→ INSTRUCTION
In the Phabricator thread below about pagecounts dumps, at what path was the pagecounts data made available once the change was merged?

→ TEXT BLOCK

•••••

Page MenuHomePhabricator

Include pagecounts dumps in datasets
Closed, ResolvedPublic

Description

Include the dumps from http://dumps.wikimedia.org/other/pagecounts-raw/ in /public/datasets/public/


Version: unspecified
Severity: enhancement

Details

Reference
bz48894

Event Timeline

bzimport raised the priority of this task from to High.Nov 22 2014, 1:37 AM
bzimport added a project: Toolforge.
bzimport set Reference to bz48894.

unattended for weeks boosting priority

This could be done but it's 3.1T (and will only get bigger); is there space for this, Ryan?

There is space, though 3.1T is big enough that I'd like to see if we can somehow manage to share access to a single copy rather than duplicate it around.

... wait, that's already accessible through HTTP; why doesn't that suffice?

It makes sense(In reply to comment #5)

... wait, that's already accessible through HTTP; why doesn't that suffice?

So everyone downloads their own copy, 3.1T worth, and puts it where?

It makes sense to me that we have one shared copy accessible to the lab projects.

If folks don't need the whole thing but only the most recent x days/weeks, I can arrange for that, as we do with the dumps, to save space.

Did we decide folks need the whole 3.1T?

I can't remember who initially asked me about this.

I imagine a Year would suffice, who large would that be?

If it is no problem getting all 3.1T of it in Labs, we should!

Talked with apergos about it, and I've gotten a good idea of what needs doing. Will try to do a puppet patchset in a while.

Assuming that 3.1T on NFS won't be an issue... :D

@Yuvi, Apergos: can we please coordinate this as the Analytics team is working on a mysql setup with this data

Change 91293 had a related patch set uploaded by Yuvipanda:
dumps: Copy pagecounts data to public labs nfs too

https://gerrit.wikimedia.org/r/91293

Change 91293 merged by ArielGlenn:
dumps: Copy pagecounts data to public labs nfs too

https://gerrit.wikimedia.org/r/91293

Now available in /public/pagecounts/pagecounts-raw/

So the new labs nfs is not as big as the old one and the page counts will only grow in size. I'd like to revisit how fae back we keep the old files. Marc, what available space do we have and what gets used?

Folks, if I don't hear back on this soon I'm going to whack files so only the last year is there; we're down to 300 gb or so on that filesystem.

•••••

→ GIVEN DATA

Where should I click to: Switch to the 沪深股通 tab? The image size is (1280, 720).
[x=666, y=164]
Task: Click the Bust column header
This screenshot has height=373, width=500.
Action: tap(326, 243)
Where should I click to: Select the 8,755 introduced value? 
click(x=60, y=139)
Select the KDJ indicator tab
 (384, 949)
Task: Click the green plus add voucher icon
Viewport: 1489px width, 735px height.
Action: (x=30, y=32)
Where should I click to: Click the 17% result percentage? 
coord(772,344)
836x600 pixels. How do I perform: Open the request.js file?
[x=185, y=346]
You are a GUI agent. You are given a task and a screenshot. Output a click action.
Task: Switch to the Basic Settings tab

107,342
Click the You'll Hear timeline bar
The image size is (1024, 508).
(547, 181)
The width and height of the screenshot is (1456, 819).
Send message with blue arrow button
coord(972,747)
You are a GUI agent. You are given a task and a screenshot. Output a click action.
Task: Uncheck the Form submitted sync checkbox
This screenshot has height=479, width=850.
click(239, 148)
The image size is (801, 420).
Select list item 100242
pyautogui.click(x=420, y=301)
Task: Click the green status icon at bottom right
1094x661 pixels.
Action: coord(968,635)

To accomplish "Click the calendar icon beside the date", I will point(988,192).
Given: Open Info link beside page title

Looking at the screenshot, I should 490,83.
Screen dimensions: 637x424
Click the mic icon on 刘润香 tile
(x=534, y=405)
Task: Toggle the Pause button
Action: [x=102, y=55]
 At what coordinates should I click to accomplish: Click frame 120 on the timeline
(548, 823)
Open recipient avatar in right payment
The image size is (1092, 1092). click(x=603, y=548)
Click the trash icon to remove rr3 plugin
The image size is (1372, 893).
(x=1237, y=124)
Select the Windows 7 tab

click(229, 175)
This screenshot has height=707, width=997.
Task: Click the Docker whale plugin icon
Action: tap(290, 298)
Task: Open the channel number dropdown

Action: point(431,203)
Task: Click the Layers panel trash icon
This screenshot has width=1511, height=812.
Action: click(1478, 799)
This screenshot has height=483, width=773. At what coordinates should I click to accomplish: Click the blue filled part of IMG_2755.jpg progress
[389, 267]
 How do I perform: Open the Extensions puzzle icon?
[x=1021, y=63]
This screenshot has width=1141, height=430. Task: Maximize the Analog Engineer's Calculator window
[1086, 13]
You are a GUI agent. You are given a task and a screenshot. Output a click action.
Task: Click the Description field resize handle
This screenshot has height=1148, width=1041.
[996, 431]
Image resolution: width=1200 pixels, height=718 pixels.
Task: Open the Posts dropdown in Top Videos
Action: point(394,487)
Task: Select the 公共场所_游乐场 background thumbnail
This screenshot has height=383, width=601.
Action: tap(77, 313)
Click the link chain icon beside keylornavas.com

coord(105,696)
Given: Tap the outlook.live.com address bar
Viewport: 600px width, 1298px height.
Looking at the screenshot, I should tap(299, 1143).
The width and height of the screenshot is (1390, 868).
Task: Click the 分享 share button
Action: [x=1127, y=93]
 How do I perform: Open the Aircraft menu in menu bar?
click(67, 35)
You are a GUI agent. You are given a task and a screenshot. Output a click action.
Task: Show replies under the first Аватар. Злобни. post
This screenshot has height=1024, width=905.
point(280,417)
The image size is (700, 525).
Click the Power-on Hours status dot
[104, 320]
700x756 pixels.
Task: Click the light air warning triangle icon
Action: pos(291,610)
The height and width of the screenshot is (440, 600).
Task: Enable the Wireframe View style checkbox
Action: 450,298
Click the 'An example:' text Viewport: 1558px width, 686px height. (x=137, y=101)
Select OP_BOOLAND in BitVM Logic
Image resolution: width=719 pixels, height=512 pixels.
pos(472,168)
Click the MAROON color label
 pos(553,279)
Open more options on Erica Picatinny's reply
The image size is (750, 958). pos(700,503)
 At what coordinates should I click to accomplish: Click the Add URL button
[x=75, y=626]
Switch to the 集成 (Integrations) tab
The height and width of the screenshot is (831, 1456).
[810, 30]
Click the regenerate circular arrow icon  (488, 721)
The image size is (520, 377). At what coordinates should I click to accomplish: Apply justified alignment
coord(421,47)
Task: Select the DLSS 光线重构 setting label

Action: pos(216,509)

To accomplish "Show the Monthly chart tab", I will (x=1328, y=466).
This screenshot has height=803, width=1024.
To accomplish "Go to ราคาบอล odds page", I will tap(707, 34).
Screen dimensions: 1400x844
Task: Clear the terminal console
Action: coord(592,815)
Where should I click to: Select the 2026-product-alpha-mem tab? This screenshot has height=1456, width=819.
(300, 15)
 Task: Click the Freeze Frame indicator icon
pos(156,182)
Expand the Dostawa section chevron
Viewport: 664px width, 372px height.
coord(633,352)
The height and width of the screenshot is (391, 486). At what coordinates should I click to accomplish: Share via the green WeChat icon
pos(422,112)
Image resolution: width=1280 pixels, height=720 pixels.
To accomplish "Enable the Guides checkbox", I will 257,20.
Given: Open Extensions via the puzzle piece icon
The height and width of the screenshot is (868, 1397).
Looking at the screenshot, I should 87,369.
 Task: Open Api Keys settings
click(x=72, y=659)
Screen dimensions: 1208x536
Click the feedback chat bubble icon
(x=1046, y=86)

•••••

→ SOLUTION
/public/pagecounts/pagecounts-raw/